Forty-five minutes suddenly feels like forty-five years.

Silence.

"Moira's stable," Connor's voice says. "They're monitoring her."

"Thank God," Hartley answers.

The speedometer climbs past ninety as Alexei weaves through traffic. Every lane change is calculated, every gap exploited.

My phone vibrates against my thigh.

Dimitri.

"Anton, I got some information."

I straighten in my seat. Dimitri doesn't call unless the information is crucial.

"Go on."

"Girl named Tasha. High-end escort. Says Hartley used to call her three, sometimes four times a week. Same pattern for eight months. Then nothing."

"When did the calls stop?"

"Three weeks ago. Exactly." Dimitri pauses, and I hear traffic behind him. He's mobile. Still hunting.

Three weeks. Right when Morrison got snatched. Right when this whole operation started accelerating.

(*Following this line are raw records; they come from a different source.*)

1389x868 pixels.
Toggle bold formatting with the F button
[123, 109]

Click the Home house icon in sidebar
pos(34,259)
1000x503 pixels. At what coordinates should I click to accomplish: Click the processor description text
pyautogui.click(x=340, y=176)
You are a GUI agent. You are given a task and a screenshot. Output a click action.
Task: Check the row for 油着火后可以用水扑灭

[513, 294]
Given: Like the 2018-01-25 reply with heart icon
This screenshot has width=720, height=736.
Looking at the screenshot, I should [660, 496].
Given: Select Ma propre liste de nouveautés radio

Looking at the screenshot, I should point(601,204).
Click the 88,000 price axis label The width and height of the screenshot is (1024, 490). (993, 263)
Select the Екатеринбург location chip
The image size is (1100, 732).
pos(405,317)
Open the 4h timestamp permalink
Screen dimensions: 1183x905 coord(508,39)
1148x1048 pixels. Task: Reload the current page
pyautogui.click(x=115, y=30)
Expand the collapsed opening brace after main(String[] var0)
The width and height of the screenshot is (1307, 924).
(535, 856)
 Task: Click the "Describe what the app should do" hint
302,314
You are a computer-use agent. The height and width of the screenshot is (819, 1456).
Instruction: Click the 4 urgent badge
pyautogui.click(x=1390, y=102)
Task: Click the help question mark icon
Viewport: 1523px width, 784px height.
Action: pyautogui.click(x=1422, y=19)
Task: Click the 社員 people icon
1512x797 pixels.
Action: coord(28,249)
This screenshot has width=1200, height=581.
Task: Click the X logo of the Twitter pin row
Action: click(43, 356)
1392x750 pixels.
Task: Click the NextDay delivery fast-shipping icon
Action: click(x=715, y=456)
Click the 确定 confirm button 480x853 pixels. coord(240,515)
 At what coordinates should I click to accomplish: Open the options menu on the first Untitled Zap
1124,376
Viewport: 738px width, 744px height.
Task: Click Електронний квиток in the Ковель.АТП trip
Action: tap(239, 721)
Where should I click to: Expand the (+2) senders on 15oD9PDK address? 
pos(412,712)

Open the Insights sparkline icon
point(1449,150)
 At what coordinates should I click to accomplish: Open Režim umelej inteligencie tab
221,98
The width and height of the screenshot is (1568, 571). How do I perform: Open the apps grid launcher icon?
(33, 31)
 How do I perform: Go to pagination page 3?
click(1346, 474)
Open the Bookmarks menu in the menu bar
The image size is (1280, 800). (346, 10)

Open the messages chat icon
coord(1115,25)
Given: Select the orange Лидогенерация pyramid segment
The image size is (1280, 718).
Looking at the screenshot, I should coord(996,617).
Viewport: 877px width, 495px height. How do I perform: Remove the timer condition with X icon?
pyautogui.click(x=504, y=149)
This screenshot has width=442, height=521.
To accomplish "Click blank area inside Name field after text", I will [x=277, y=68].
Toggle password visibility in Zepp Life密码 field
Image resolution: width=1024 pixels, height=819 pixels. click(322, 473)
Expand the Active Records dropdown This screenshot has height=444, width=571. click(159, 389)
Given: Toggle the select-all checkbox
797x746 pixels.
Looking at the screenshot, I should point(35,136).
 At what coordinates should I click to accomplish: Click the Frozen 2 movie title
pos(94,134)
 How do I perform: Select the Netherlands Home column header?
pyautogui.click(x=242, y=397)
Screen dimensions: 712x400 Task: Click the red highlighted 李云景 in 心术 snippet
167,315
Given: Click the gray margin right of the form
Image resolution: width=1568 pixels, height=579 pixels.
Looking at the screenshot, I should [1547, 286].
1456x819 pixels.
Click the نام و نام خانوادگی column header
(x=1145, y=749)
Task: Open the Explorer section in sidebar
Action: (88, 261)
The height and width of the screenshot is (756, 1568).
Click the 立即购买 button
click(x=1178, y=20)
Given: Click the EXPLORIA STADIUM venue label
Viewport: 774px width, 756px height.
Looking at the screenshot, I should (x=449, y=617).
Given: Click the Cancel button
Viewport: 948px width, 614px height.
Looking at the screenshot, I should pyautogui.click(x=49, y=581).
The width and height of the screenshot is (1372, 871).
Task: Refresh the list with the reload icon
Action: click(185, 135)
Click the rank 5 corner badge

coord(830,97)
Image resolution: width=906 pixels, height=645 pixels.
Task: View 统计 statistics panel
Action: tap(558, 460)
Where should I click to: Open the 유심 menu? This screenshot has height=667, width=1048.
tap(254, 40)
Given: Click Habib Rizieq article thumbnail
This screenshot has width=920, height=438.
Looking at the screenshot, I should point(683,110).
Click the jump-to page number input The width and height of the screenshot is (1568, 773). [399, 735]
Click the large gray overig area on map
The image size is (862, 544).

"She waited," Dimitri continues. "Gave him space. But after three weeks, curiosity won. She stopped by his brownstone yesterday afternoon."

My hand tightens around the phone.

"And?"

"He answered the door. Looked at her like she was a stranger trying to sell him religion." Dimitri's voice drops lower. "Didn't recognize her. Not her face, not her name, nothing. Told her he had company and shut the door."

"She's sure it was him?"

"She said it was him." Dimitri exhales hard. "But she swears something was off. She thought maybe he found a girlfriend."